* Exercise input *
*-*-*

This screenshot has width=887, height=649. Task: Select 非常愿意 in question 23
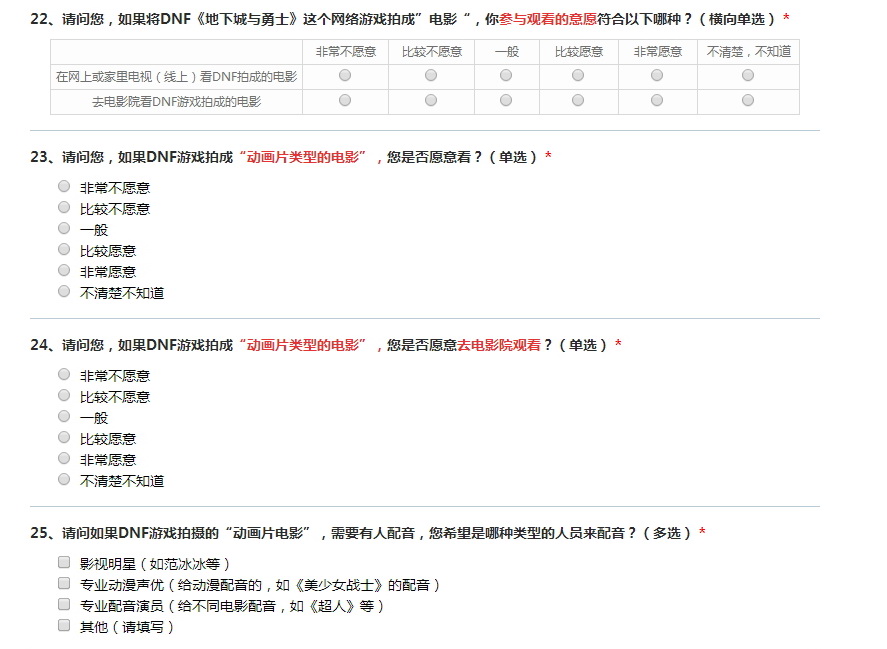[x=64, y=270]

*-*-*

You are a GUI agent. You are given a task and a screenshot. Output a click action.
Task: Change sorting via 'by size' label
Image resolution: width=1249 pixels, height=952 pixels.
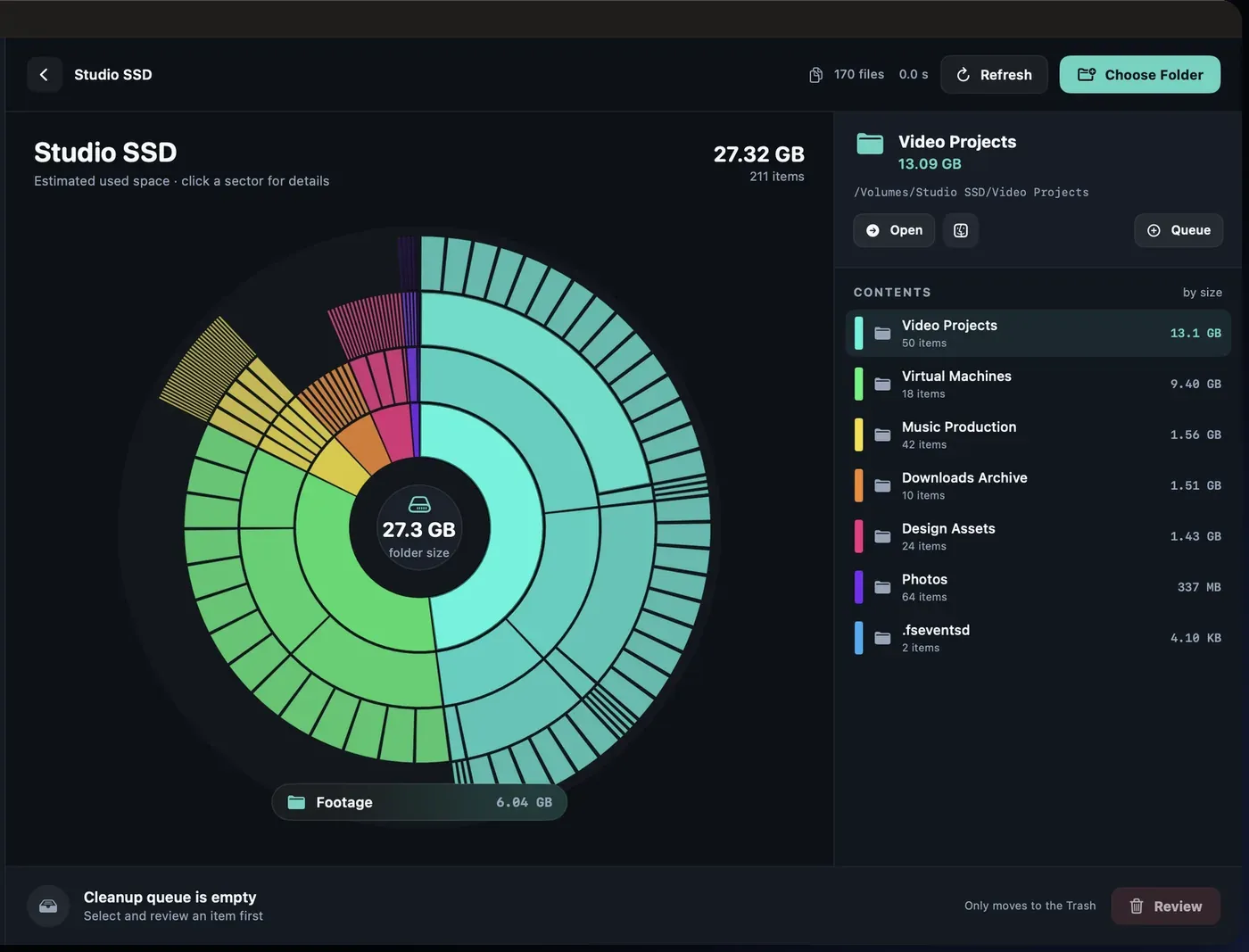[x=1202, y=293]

*-*-*

* Exercise objective *
Copy the lines of the records word for word, starting with the line that contains "This screenshot has" and going on through the line that contains "[x=64, y=270]". Leave the pictures out of your answer.

* Response to the exercise *
This screenshot has width=887, height=649. Task: Select 非常愿意 in question 23
[x=64, y=270]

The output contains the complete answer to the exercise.